Extracted entries -
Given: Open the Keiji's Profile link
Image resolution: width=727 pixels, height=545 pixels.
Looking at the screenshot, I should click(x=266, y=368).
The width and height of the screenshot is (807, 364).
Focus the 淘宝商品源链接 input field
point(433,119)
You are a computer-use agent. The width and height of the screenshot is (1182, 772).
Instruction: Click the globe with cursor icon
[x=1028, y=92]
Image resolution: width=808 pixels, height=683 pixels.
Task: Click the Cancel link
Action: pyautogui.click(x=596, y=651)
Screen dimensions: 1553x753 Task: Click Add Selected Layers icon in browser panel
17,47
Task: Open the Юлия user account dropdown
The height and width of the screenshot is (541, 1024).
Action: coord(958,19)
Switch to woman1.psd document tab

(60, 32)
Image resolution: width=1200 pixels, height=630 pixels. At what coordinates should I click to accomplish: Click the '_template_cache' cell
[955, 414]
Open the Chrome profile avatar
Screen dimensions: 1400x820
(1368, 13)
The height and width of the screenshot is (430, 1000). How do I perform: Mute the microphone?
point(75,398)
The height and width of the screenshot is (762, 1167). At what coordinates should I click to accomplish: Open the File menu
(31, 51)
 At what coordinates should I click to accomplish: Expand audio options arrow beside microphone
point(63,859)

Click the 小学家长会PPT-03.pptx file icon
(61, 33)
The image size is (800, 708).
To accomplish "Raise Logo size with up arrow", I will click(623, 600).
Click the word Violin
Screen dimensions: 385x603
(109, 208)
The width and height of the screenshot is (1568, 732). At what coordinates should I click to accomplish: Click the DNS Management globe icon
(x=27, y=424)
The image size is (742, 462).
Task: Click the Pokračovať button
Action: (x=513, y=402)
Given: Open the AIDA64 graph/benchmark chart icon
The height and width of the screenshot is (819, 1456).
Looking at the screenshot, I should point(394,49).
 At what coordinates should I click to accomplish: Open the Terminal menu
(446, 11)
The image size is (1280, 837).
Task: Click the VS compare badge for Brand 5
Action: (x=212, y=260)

Problem to work on - Go through the listing and copy each line exactly.

Exercise solution -
Given: Open the Keiji's Profile link
Image resolution: width=727 pixels, height=545 pixels.
Looking at the screenshot, I should click(x=266, y=368).
The width and height of the screenshot is (807, 364).
Focus the 淘宝商品源链接 input field
point(433,119)
You are a computer-use agent. The width and height of the screenshot is (1182, 772).
Instruction: Click the globe with cursor icon
[x=1028, y=92]
Image resolution: width=808 pixels, height=683 pixels.
Task: Click the Cancel link
Action: pyautogui.click(x=596, y=651)
Screen dimensions: 1553x753 Task: Click Add Selected Layers icon in browser panel
17,47
Task: Open the Юлия user account dropdown
The height and width of the screenshot is (541, 1024).
Action: coord(958,19)
Switch to woman1.psd document tab

(60, 32)
Image resolution: width=1200 pixels, height=630 pixels. At what coordinates should I click to accomplish: Click the '_template_cache' cell
[955, 414]
Open the Chrome profile avatar
Screen dimensions: 1400x820
(1368, 13)
The height and width of the screenshot is (430, 1000). How do I perform: Mute the microphone?
point(75,398)
The height and width of the screenshot is (762, 1167). At what coordinates should I click to accomplish: Open the File menu
(31, 51)
 At what coordinates should I click to accomplish: Expand audio options arrow beside microphone
point(63,859)

Click the 小学家长会PPT-03.pptx file icon
(61, 33)
The image size is (800, 708).
To accomplish "Raise Logo size with up arrow", I will click(623, 600).
Click the word Violin
Screen dimensions: 385x603
(109, 208)
The width and height of the screenshot is (1568, 732). At what coordinates should I click to accomplish: Click the DNS Management globe icon
(x=27, y=424)
The image size is (742, 462).
Task: Click the Pokračovať button
Action: (x=513, y=402)
Given: Open the AIDA64 graph/benchmark chart icon
The height and width of the screenshot is (819, 1456).
Looking at the screenshot, I should point(394,49).
 At what coordinates should I click to accomplish: Open the Terminal menu
(446, 11)
The image size is (1280, 837).
Task: Click the VS compare badge for Brand 5
Action: (x=212, y=260)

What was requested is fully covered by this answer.